Here, in a tumultuous surge of white water, massive ridges of bedrock burst from the river bottom, slowing the upstream migration of the salmon, making it easier to catch them and creating one of the greatest fishing sites anywhere on the Fraser.
Five species of Pacific salmon are present in the Fraser River: Chinook or Spring, Coho, Chum, Pink and Sockeye. All begin their lives in fresh water, journey to the sea where they disperse, grow and then return, at ages ranging from two to eight years of age, to spawn in their home streams and die.
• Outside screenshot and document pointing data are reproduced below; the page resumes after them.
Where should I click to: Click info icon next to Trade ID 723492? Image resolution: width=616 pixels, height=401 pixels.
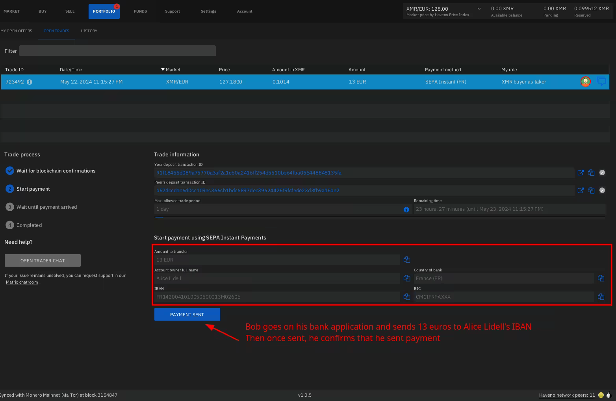coord(30,82)
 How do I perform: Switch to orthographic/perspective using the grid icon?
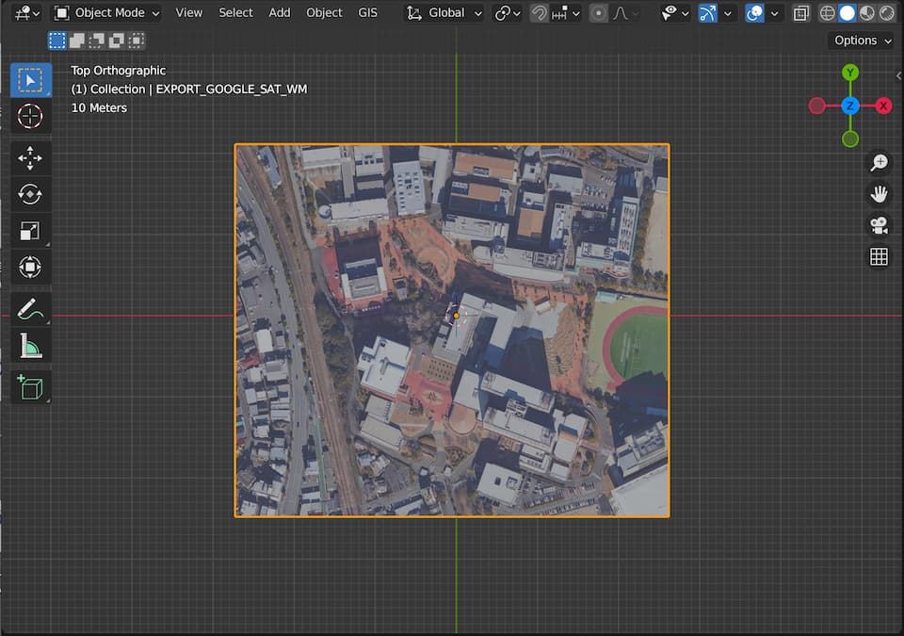(x=879, y=257)
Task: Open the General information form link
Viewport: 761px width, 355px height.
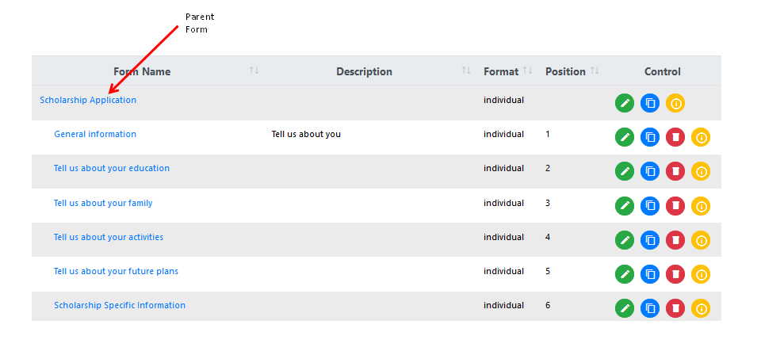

The largest salmon runs began in July; therefore, late July and early August were traditionally devoted to catching salmon, primarily sockeye. The success of the catch during these runs determined the ability of St’at’imc families to survive the winter, as the fish were dried and stockpiled. Salmon heads, eggs and innards were used to make salmon oil, which was stored in bottles made of salmon skin. The skin was also used to make shoes. Salmon was a valuable trading commodity; St’at’imc elders say this trade brought the first horses to their territory.
For millennia, salmon has been the primary food of the St’at’imc. The techniques currently used for aboriginal salmon fishing on the Fraser River are gill netting, set netting and dip netting. An unforgettable sight at Xwisten is the view of a St’at’imc fisher perched precariously on the fishing rocks and skillfully using a dip net on a pole to snare a silvery salmon. The fish are still preserved in the traditional way by hanging the fillets from the poles of a drying rack, after making cross-grain cuts in the flesh. These cuts allow the strong, hot winds along the riverbank to dry the flesh. The salmon are then stored for the winter.
The Xwisten (Bridge River) Band opens the fishing rocks to all members of the St’at’imc Nation. The Band also conducts tours of the fishing rocks and s7istken (pit house) sites on its land.